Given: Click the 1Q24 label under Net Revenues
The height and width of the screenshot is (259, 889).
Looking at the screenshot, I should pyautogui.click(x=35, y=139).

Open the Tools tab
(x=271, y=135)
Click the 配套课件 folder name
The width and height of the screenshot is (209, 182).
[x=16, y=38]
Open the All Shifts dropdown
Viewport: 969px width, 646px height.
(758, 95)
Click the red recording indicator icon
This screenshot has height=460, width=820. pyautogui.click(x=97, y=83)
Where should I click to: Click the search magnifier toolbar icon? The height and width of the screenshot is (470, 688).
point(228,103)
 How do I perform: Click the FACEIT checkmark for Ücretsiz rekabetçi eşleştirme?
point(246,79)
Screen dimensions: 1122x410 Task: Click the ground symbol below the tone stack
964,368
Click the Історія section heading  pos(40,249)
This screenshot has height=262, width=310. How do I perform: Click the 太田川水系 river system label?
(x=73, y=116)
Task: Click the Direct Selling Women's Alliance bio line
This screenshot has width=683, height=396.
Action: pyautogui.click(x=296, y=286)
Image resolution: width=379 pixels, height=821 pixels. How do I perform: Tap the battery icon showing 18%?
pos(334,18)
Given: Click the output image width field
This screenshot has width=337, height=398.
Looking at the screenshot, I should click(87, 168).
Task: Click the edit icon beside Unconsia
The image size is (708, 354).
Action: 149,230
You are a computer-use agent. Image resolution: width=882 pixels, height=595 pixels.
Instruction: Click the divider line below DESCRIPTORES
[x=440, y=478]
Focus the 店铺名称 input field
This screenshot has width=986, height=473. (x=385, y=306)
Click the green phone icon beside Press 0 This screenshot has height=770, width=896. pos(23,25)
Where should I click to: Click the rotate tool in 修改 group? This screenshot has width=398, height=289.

#####

§ **Exercise objective**
Please state how many lines of the listing contain the string "beside". Give only that number.

§ **Response area**
2